Tasks:
[a] Set down the PCI DSS penetration testing article below word for word, everything from "TL;DR: PCI DSS" down to "for 2026 assessments.".
[b] Name each key change that the summary at the top of the PCI DSS 4.0 article below lists among the new penetration testing requirements.
[c] Write the next part of the PCI DSS 4.0 penetration testing article below, picking up after its final sentence.

Document segment:
EnterprisePCI DSSCompliance

PCI DSS 4.0 Penetration Testing Requirements: What Changed and How to Prepare for 2026

ThreatExploit AI Team16 min read
PCI DSS 4.0 Penetration Testing Requirements: What Changed and How to Prepare for 2026

TL;DR: PCI DSS 4.0 significantly expanded penetration testing requirements compared to version 3.2.1. The future-dated requirements became mandatory on March 31, 2025, meaning every organization processing, storing, or transmitting cardholder data must now comply with the stricter rules. Key changes include mandatory documented methodology, explicit internal and external testing requirements, expanded segmentation verification, application-layer testing aligned to OWASP Top 10, and the new customized approach validation option that requires even more rigorous testing. Service providers face additional obligations including semi-annual segmentation testing and multi-tenant isolation verification. This guide maps every requirement, explains what changed, and provides a practical preparation checklist for 2026 assessments.

Collected material:
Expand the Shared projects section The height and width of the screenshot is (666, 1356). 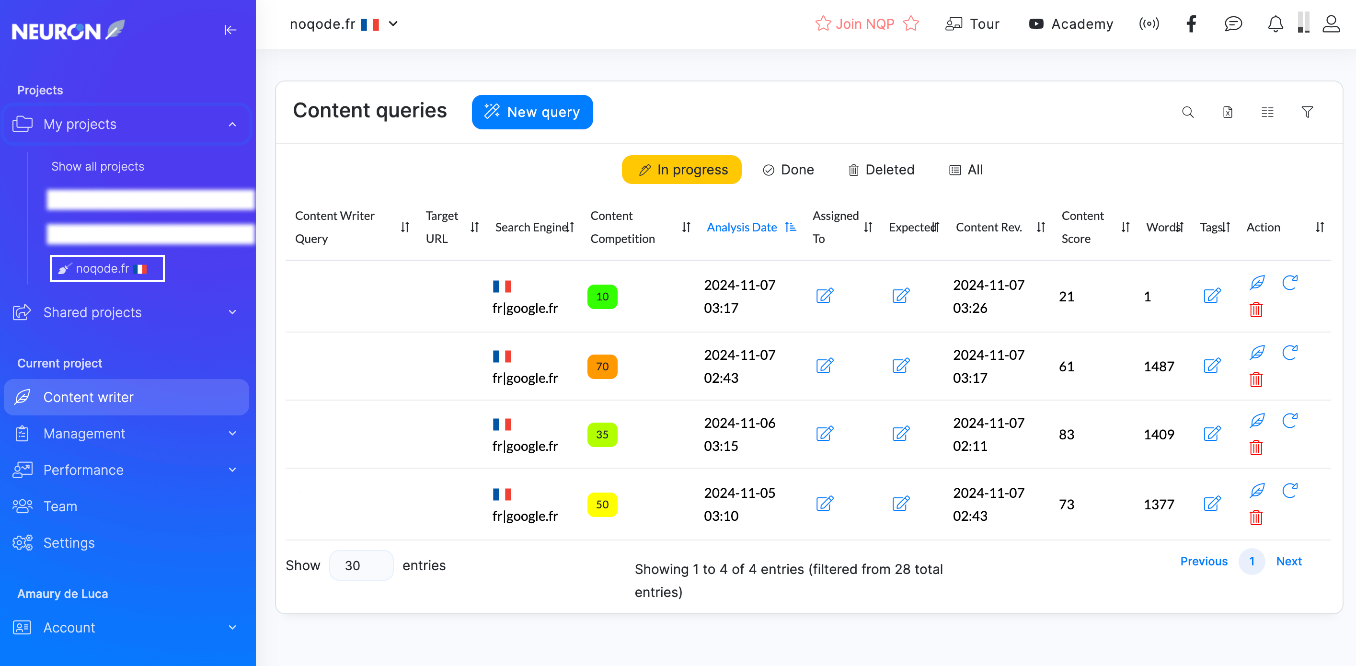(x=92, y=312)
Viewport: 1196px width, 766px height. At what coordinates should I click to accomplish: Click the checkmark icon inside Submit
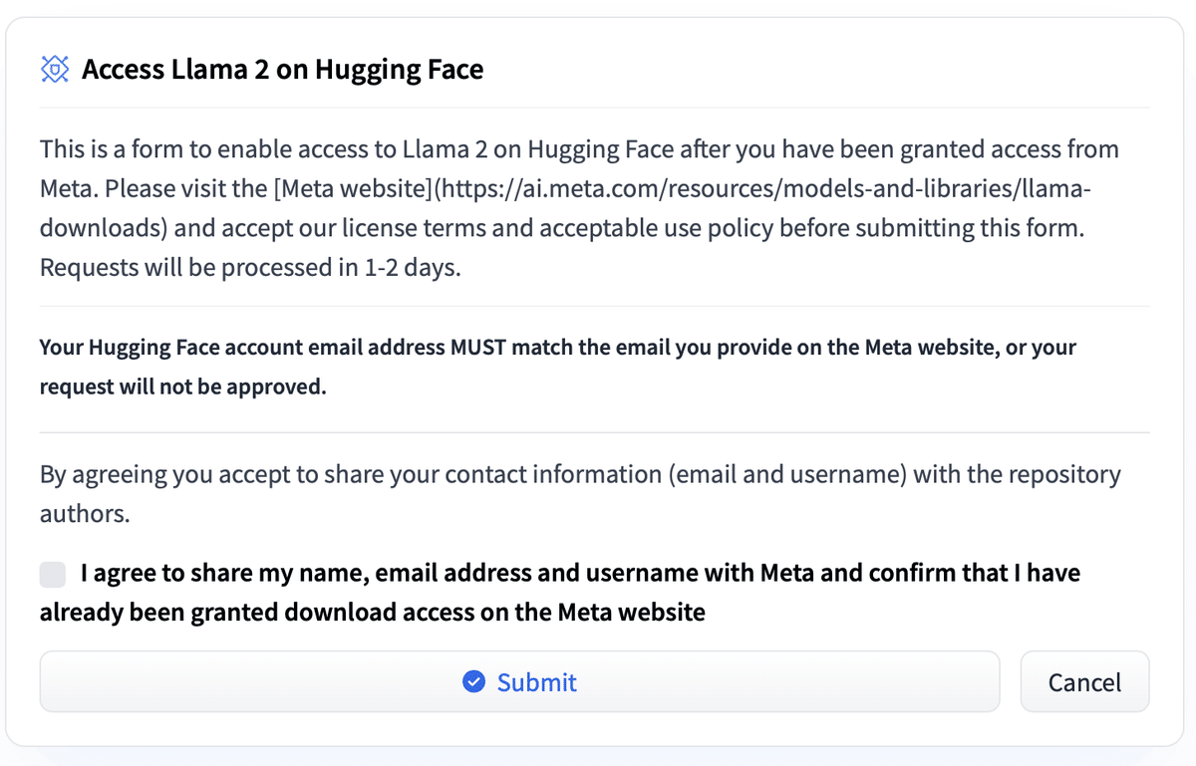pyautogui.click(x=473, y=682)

Responses per task:
[a]
TL;DR: PCI DSS 4.0 significantly expanded penetration testing requirements compared to version 3.2.1. The future-dated requirements became mandatory on March 31, 2025, meaning every organization processing, storing, or transmitting cardholder data must now comply with the stricter rules. Key changes include mandatory documented methodology, explicit internal and external testing requirements, expanded segmentation verification, application-layer testing aligned to OWASP Top 10, and the new customized approach validation option that requires even more rigorous testing. Service providers face additional obligations including semi-annual segmentation testing and multi-tenant isolation verification. This guide maps every requirement, explains what changed, and provides a practical preparation checklist for 2026 assessments.

[b]
- Mandatory documented methodology
- Explicit internal and external testing requirements
- Expanded segmentation verification
- Application-layer testing aligned to OWASP Top 10
- The new customized approach validation option

[c]
PCI DSS 4.0 represents the most significant overhaul of the Payment Card Industry Data Security Standard since its inception. Released in March 2022 with a transition period ending March 31, 2025, the updated standard introduced substantial changes to penetration testing requirements that many organizations are still working to understand and implement. With 2026 assessments approaching, the window for preparation is narrowing.

If you process, store, or transmit cardholder data -- or if you provide services to organizations that do -- understanding the penetration testing requirements in PCI DSS 4.0 is not optional. Unlike some compliance frameworks where penetration testing is implied or recommended, PCI DSS explicitly mandates it with specific scope, methodology, and frequency requirements that your Qualified Security Assessor (QSA) will evaluate in detail.

What Changed from PCI DSS 3.2.1 to 4.0

PCI DSS 3.2.1 addressed penetration testing primarily in Requirement 11.3, with relatively broad language that gave organizations significant latitude in how they conducted and documented their testing. Version 4.0 renumbered, expanded, and tightened these requirements considerably. Here are the most significant changes.

Renumbered Requirements

PCI DSS 4.0 reorganized the requirement structure. Penetration testing moved from Requirement 11.3 to Requirement 11.4, with sub-requirements 11.4.1 through 11.4.7. This is not just cosmetic -- the renumbering reflects expanded content and additional sub-requirements that did not exist in 3.2.1.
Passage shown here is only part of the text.